In high temperatures, cooling cattle down with water while they are waiting to be milked may be helpful to stop them from experiencing heat stress.  

Reduce transport and movement times 

The transportation of animals in hot weather should be avoided unless this is absolutely necessary. Where possible, this should be done during the coolest part of the day, night time is usually the best for this movement.

Transport, as well as handling, imposes additional stress on animals, and this makes it more difficult for them to cope with the heat. 

Activities like herding should ideally be done in the cooler hours of the day.
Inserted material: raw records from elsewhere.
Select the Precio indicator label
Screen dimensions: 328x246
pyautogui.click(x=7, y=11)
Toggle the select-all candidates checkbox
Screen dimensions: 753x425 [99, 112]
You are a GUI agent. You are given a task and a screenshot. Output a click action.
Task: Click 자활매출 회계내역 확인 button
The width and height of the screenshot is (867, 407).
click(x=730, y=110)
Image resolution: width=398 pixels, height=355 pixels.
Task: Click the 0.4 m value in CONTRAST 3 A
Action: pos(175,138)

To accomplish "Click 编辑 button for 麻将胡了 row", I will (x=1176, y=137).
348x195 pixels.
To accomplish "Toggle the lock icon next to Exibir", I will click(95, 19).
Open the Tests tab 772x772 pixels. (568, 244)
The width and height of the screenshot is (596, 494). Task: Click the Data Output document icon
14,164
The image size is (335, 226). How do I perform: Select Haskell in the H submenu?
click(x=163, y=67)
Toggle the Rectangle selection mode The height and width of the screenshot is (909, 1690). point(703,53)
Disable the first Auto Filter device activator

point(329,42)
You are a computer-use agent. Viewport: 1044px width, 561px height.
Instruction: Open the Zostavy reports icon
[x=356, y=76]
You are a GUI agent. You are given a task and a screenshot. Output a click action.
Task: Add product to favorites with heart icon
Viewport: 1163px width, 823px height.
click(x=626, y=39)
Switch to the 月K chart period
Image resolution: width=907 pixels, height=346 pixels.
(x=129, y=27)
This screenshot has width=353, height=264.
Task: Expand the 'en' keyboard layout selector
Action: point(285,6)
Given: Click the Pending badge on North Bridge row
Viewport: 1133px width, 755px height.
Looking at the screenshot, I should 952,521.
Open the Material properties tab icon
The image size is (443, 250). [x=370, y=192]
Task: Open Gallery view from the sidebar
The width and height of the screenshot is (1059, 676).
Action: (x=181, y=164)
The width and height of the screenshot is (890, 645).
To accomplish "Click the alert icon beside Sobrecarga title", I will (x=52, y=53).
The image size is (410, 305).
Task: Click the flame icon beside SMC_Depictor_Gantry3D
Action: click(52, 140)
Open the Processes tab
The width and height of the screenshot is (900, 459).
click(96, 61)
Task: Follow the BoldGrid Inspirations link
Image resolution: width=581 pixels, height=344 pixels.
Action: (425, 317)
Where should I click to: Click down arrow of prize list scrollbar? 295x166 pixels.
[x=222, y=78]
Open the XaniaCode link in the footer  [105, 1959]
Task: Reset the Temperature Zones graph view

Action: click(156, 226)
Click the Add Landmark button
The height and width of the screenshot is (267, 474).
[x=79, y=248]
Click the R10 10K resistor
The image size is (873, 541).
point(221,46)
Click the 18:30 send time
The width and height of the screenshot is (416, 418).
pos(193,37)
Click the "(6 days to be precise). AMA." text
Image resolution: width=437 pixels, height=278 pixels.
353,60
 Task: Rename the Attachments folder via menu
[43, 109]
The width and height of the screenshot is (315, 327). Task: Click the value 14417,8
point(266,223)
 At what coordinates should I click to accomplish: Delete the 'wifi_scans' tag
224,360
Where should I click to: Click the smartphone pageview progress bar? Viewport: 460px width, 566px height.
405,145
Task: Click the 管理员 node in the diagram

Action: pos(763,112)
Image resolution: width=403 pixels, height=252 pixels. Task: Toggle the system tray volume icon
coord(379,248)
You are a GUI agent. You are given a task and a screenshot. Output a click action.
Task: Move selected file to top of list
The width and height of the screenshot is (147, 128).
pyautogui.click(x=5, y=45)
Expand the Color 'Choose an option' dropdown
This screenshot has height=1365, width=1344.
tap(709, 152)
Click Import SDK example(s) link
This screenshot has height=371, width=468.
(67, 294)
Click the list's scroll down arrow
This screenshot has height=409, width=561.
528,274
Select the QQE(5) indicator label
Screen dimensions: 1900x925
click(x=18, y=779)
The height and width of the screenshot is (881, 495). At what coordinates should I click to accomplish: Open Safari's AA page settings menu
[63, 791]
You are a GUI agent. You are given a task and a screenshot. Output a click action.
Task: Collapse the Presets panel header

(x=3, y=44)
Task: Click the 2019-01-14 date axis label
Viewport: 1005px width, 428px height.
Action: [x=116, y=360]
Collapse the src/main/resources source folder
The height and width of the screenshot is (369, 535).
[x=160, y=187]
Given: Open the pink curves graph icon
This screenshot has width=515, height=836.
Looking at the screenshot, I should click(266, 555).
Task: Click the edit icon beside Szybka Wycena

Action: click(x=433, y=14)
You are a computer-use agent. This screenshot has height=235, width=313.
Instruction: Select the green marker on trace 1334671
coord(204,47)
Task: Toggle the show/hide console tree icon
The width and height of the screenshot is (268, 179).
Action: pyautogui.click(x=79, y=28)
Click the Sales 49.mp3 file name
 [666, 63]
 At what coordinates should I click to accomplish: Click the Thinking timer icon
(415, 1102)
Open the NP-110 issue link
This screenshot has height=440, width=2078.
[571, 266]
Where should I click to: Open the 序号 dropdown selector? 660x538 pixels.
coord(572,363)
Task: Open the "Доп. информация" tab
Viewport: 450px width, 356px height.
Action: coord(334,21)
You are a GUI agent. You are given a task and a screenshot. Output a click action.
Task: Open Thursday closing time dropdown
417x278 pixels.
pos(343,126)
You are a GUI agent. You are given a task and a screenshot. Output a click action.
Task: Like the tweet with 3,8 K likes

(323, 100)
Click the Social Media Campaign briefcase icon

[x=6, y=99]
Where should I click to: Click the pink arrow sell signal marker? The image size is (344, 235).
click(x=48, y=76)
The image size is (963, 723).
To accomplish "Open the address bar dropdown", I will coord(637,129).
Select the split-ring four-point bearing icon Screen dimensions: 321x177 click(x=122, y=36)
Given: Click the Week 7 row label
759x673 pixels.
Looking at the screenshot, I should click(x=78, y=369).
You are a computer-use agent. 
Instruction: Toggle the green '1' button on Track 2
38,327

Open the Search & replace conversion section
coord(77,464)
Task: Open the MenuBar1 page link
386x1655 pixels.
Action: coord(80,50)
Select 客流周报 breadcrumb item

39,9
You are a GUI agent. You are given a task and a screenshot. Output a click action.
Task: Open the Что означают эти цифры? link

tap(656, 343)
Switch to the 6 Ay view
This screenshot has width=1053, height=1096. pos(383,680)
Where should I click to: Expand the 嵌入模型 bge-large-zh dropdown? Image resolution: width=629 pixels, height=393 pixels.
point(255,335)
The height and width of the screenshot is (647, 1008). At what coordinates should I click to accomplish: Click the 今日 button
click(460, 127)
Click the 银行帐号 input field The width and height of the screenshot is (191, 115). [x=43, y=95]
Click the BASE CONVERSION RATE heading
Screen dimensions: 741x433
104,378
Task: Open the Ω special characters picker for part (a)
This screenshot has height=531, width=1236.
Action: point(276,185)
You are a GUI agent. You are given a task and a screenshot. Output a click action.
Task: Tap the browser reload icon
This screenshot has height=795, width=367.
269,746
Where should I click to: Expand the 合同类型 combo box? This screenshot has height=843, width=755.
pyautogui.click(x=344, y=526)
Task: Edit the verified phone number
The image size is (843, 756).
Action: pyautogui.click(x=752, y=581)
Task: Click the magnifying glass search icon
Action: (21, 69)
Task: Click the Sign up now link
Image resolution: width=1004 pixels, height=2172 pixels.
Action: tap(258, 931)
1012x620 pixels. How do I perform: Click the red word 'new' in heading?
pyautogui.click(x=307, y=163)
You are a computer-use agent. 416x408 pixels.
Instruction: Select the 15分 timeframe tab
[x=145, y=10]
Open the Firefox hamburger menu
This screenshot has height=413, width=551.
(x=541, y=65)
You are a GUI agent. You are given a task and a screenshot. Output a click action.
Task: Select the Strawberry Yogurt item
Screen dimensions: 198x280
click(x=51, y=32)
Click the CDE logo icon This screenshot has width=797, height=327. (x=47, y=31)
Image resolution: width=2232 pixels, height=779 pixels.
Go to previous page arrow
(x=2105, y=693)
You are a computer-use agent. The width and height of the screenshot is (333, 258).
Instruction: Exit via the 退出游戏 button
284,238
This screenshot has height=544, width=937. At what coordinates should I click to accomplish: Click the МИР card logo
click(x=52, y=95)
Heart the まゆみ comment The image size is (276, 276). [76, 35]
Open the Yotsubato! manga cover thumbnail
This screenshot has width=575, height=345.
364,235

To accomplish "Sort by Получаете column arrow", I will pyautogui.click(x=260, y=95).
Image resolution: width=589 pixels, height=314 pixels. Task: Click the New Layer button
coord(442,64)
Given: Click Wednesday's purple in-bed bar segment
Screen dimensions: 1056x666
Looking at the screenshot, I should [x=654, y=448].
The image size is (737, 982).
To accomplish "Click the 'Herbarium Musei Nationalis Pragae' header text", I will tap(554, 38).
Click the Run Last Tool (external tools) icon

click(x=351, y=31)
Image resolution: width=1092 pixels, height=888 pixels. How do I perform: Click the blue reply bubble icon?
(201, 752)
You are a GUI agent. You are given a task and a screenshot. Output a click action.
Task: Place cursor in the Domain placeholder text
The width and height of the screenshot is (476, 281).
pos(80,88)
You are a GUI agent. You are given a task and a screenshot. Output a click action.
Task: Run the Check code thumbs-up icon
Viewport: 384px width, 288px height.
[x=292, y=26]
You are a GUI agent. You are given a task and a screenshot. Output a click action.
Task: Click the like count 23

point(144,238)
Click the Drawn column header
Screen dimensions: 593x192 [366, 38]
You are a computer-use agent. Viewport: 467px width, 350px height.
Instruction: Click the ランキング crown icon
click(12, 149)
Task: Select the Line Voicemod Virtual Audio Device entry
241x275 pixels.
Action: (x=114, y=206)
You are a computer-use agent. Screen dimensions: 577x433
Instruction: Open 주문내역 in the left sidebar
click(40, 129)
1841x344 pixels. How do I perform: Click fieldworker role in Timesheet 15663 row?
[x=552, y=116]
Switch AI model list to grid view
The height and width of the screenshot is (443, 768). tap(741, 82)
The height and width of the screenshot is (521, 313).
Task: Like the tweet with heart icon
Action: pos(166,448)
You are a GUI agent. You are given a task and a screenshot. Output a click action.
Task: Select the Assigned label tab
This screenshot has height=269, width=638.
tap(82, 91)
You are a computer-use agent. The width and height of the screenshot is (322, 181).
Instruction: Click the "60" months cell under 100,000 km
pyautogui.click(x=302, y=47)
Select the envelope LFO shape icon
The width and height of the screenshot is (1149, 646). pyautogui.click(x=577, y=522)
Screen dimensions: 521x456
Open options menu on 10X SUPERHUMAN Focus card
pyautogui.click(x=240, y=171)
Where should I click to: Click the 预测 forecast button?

If farmers are herding or transporting animals, they should check frequently for signs of heat stress and take quick action if they notice an animal struggling. 

As daytime temperatures across England are set to reach 30ᐤC, RSPCA Assured is offering farmers tips on keeping their animals cool.

Dust baths, mists and wallowing 

It may be helpful to cool indoor animals down by misting the air to lower the temperature. 

Outdoor pigs should ideally have some sort of artificial or natural wallows available so they can lose heat through evaporation. Wallows also allow pigs to cover themselves in mud, which serves as natural sun protection.  

Hens and chickens need plenty of space to dust bathe, which helps them cool down. Dust bathing areas should be located in well-ventilated areas or in shaded areas on the free-range area to help the hens stay cool.  

Ms Wix added: “If an animal appears to be suffering from heat stress and you are unsure what to do, you should seek immediate advice from your vet.”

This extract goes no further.